"""

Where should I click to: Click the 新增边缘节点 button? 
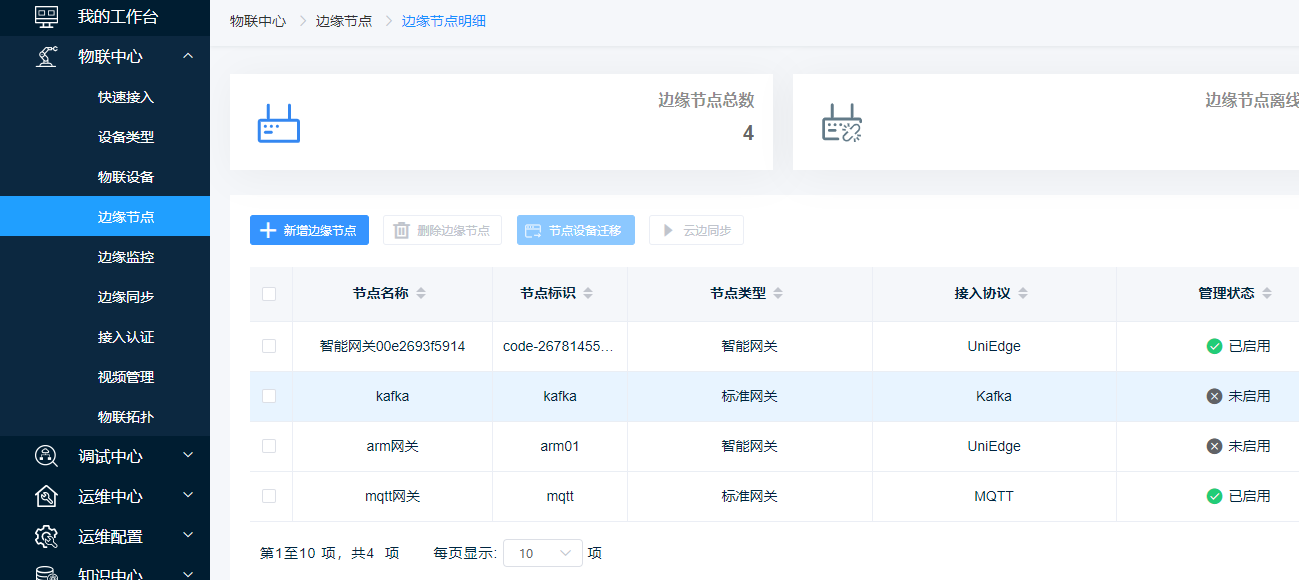pyautogui.click(x=309, y=230)
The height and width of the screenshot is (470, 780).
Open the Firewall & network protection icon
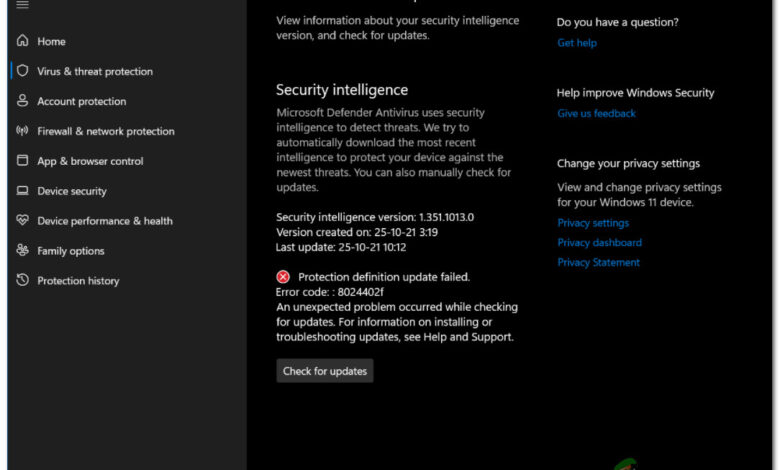[23, 131]
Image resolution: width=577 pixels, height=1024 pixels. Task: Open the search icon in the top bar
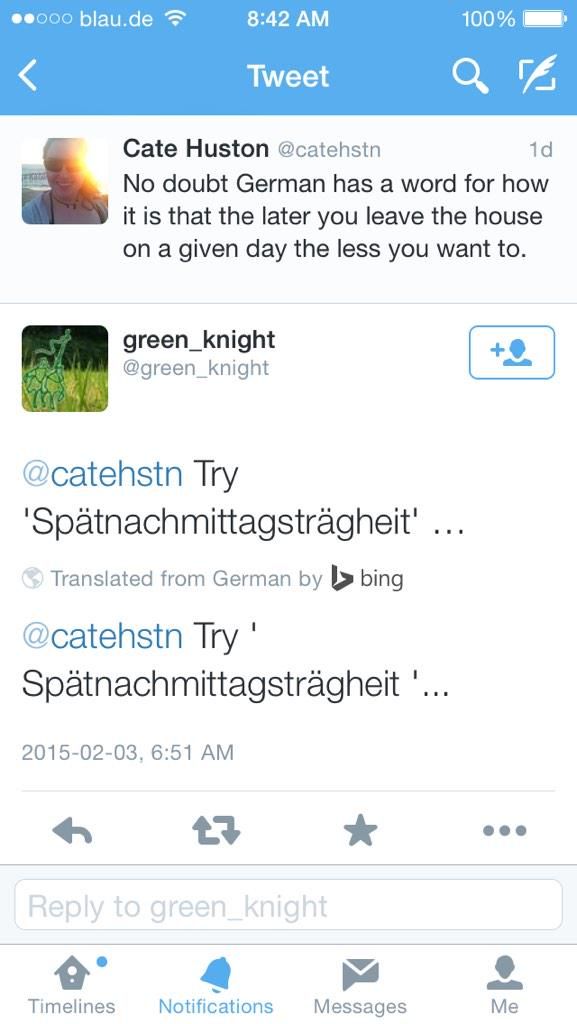[x=469, y=75]
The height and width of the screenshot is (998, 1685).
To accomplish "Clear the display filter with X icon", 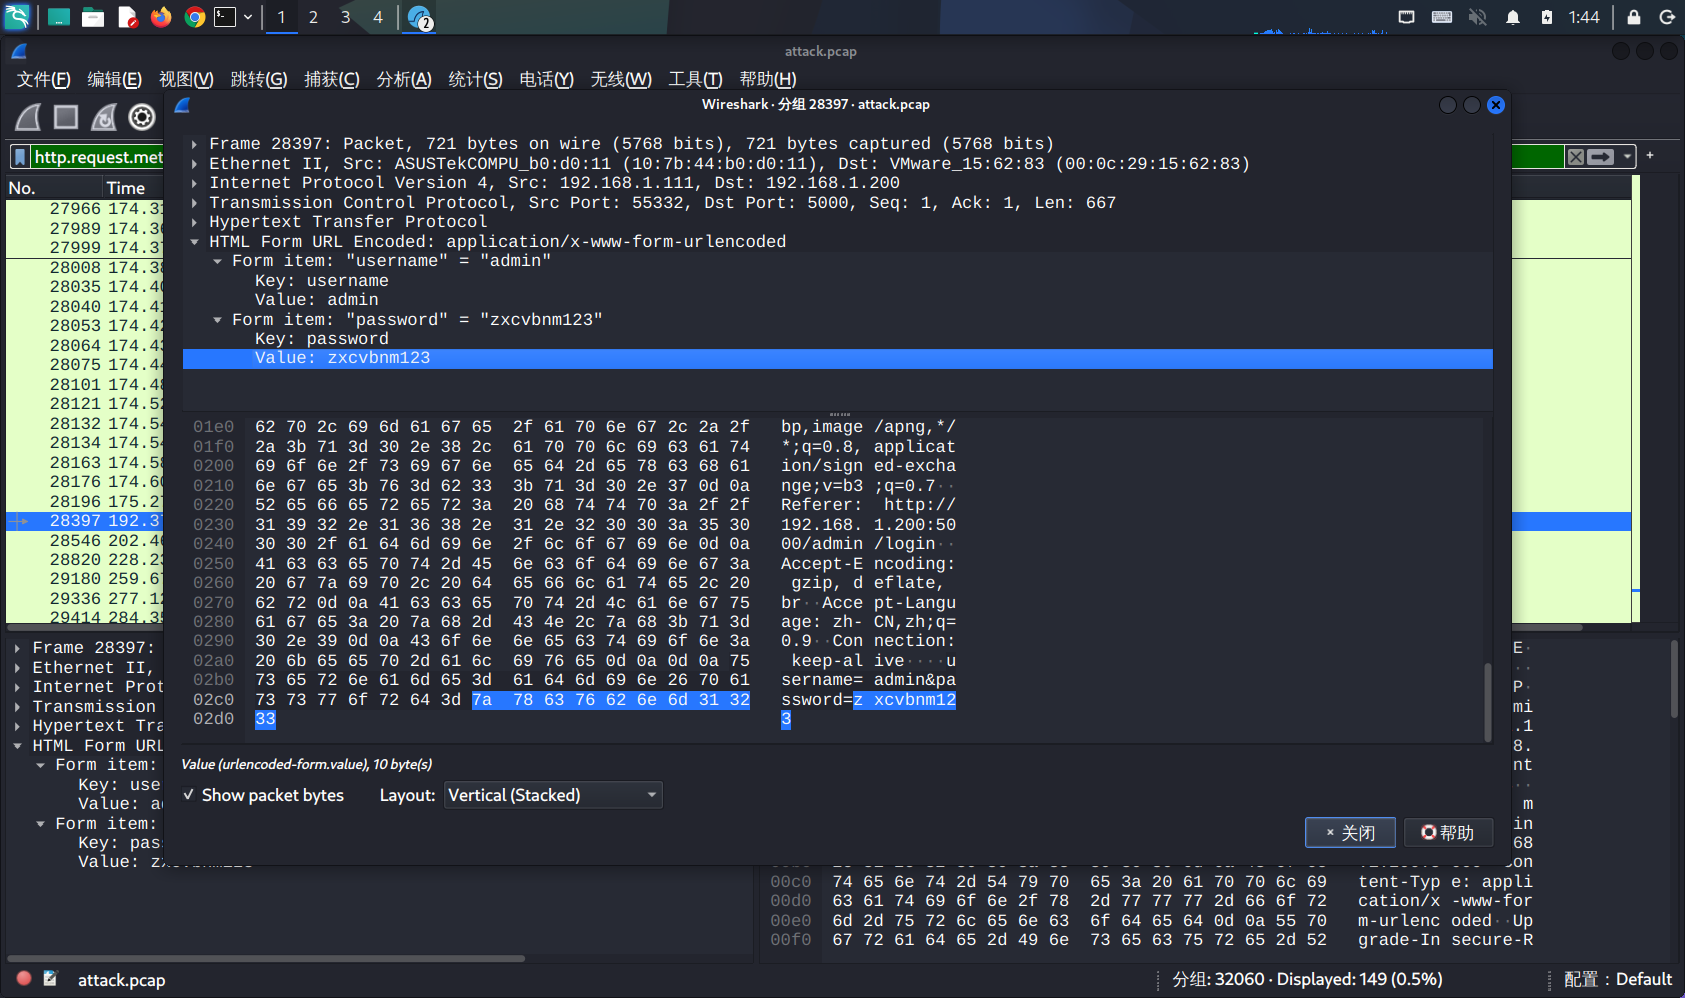I will [x=1576, y=157].
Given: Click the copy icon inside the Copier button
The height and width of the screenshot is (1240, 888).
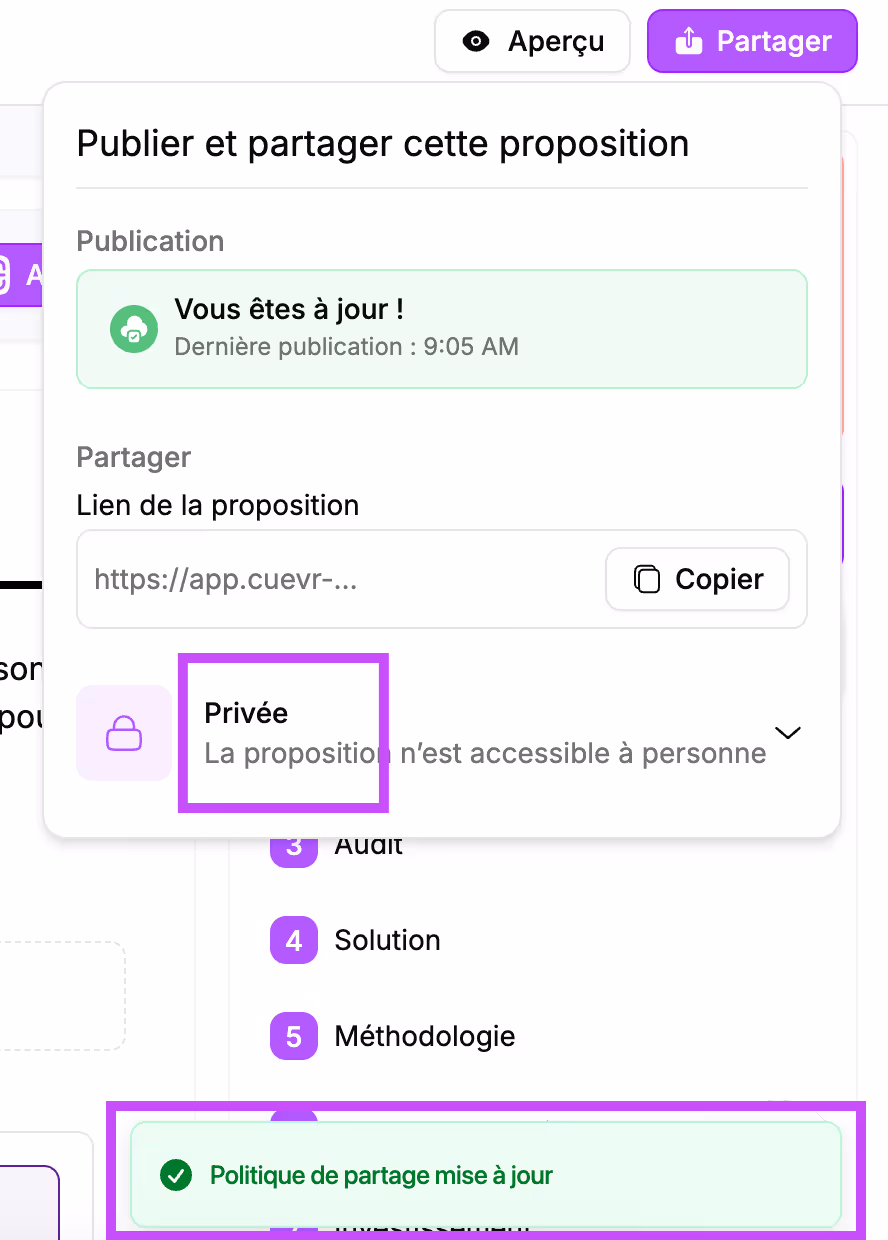Looking at the screenshot, I should tap(648, 579).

"""

Problem to solve: Beginning with the line that holds "The height and width of the screenshot is (1240, 888)." and continuing to the end of the entries above, set down each line exactly, both ends included; include no pictures.

Response to the exercise:
The height and width of the screenshot is (1240, 888).
Looking at the screenshot, I should tap(648, 579).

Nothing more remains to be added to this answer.